A similar tragedy could easily happen any day to a USD student walking to class. Linda Vista Road’s inaccessibility to pedestrians is a public safety hazard that USD needs to address immediately. Our university needs to add a crosswalk with a traffic light between the West Entrance and the Main Entrance to campus.

Take a look at Linda Vista Road on any given school day around its intersections with Goshen Street, Brunner Street, or Colusa Street, and there’s a strong possibility you will see students with backpacks strapped to their backs, standing like Olympic hurdlers to prepare for a mad dash across the road.

That’s because for many students who live in the neighborhood south of Linda Vista Road – and no, I don’t mean the Carmel Pacific Ridge apartments – the two main entrances to USD are not easy options to access campus. There is no crosswalk for a half-mile between USD’s West Entrance and its Main Entrance, in the span of which there are several blocks’ worth of apartments south of Linda Vista Road, including USD’s own University Terrace Apartments.

Instead, for the students who live in that area, the easiest entryways to campus are either a staircase between Goshen Street and Brunner Street leading to Loma Hall, or a lesser-known dirt path leading to the Shiley Center for Science and Technology.

It’s much easier to do a quick sprint across the road to get to one of these entrances instead of a roundabout U-turn to go to the crosswalk at the school’s main entrance, or to go on an even more circuitous route to the West Entrance followed by a steep climb up a hill to the Joan B. Kroc Institute for Peace & Justice.

The lack of pedestrian infrastructure on Linda Vista Road turns the street into a speedway in between the two existing traffic lights, encouraging cars to travel well above the posted 40 mph  speed limit, which is already too high for a road that is straddled on both sides by USD buildings.

Granted, our campus has a unique layout. Its linear shape and hilly features really don’t make a walking commute convenient for anyone. But when students are putting their lives in danger to get to class, the university needs to find a way to make those trips safer.

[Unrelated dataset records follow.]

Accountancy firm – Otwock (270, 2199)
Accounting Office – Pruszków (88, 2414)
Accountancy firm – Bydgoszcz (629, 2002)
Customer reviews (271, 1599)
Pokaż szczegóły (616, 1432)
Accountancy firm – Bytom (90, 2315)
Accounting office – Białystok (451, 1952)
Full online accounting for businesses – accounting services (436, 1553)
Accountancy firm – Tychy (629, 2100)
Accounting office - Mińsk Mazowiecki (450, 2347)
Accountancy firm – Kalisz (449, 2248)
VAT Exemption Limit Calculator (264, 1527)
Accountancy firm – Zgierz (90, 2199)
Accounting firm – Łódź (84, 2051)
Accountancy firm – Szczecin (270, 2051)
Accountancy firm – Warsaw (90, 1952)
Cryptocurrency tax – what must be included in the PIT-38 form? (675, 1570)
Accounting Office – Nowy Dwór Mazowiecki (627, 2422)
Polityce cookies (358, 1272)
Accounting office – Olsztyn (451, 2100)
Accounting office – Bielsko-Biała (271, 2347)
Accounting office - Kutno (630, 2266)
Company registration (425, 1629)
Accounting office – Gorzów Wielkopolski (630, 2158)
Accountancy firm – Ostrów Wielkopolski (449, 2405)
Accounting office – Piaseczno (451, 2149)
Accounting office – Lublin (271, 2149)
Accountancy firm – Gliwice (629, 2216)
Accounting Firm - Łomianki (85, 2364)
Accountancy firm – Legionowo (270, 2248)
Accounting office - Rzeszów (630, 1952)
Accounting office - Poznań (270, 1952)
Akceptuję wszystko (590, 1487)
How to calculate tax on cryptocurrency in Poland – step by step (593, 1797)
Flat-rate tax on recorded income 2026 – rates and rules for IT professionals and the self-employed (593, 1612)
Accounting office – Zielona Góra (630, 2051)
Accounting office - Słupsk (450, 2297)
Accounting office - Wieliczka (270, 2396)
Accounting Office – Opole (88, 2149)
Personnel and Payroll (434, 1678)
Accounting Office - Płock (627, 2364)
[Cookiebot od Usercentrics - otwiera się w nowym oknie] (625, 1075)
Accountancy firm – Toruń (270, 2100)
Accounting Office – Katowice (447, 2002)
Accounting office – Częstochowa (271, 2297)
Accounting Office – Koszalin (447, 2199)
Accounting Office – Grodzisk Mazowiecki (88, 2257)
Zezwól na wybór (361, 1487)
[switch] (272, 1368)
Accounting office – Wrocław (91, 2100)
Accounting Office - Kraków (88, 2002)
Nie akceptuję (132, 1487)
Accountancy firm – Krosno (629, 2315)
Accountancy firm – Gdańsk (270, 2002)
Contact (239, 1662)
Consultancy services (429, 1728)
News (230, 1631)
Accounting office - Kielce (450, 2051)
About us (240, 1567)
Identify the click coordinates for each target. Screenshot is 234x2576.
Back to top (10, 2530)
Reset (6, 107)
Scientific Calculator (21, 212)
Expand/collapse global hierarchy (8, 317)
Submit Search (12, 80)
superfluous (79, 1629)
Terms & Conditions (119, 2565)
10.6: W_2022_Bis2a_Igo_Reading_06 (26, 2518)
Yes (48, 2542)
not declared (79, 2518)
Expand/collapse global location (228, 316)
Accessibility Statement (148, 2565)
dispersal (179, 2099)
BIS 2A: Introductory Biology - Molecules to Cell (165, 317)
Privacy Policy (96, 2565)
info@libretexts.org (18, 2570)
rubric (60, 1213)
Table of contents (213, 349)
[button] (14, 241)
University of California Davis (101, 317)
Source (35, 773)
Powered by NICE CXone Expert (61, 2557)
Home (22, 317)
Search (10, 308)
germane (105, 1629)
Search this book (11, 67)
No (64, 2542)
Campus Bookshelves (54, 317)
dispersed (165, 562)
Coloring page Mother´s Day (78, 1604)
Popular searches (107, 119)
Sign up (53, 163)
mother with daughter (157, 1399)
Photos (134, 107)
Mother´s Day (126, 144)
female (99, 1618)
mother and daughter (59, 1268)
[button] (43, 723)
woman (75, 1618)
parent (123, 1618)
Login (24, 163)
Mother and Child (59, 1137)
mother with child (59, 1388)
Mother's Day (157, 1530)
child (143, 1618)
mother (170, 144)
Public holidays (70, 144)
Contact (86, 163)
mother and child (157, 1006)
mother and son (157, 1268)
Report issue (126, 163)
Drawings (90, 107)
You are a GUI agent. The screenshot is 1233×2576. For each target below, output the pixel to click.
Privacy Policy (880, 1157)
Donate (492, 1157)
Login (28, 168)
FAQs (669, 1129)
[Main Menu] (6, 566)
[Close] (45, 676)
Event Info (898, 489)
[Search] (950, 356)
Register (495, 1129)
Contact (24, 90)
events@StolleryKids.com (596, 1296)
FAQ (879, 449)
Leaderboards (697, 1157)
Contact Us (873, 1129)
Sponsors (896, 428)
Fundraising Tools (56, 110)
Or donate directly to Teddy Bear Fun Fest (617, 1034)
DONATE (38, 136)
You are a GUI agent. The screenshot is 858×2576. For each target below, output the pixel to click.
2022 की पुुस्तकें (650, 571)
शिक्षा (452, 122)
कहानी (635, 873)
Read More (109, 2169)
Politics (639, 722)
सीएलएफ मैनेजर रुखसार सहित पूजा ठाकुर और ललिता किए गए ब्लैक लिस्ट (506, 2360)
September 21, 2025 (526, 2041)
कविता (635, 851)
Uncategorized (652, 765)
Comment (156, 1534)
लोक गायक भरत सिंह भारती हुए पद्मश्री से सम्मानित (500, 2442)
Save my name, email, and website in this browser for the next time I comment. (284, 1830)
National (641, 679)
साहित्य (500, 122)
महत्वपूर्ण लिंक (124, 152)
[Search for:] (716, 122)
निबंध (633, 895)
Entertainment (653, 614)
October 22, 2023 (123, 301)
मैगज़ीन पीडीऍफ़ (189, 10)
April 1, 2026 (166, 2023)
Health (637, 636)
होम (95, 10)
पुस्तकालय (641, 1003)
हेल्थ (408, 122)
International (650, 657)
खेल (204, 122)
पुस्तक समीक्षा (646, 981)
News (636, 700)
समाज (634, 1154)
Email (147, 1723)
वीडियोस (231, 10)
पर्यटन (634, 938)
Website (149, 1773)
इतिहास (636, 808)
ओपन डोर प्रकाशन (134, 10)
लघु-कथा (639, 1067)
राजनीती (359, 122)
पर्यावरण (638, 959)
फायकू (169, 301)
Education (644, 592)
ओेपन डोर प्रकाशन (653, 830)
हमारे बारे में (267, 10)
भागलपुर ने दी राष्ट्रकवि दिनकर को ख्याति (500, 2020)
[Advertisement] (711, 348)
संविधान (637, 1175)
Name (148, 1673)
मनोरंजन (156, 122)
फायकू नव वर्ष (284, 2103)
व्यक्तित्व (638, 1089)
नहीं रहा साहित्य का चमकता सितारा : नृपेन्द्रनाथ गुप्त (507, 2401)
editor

Tim O’Malley, vice president for University Relations, acknowledged that those students have been a concern of the school’s for at least the past two years.

“We see them every day morning, noon, and night jaywalking across,” O’Malley said.

In my opinion, labeling these students as jaywalkers, is not the right approach to take.

O’Malley related an adage among university planners: when building a university, don’t build the sidewalks before the students have arrived. Let the students determine their pathways, and then build the infrastructure around their footsteps.

As the neighborhood across Linda Vista fills with more students, their footsteps are telling a story. Maybe they are jaywalking, but they only jaywalk because the university and the City of San Diego have not provided adequate infrastructure for pedestrians.

However, the university is headed on the right track.

O’Malley said that administrators have been in talks with the city for at least two years to install some sort of pedestrian infrastructure on Linda Vista Road, possibly at the intersection with Goshen Street.

According to O’Malley, city officials said the only viable option would be a traffic light, but a project like that would be low on the city’s list of infrastructure priorities. In other words, the university would have to raise the funds itself if it wanted to convince the city to install a traffic light.

The time to do that is now.

When I crossed Linda Vista Road every single day for two years, I knew that I was taking a risk. But it should not have been a risk I or any other students had to take in the first place.

These students’ footsteps are telling us the paths they take to commute to our university. If USD chooses to ignore them, someday we will have a campus tragedy.

And it will only take one errant driver checking their phone  for that tragedy to happen.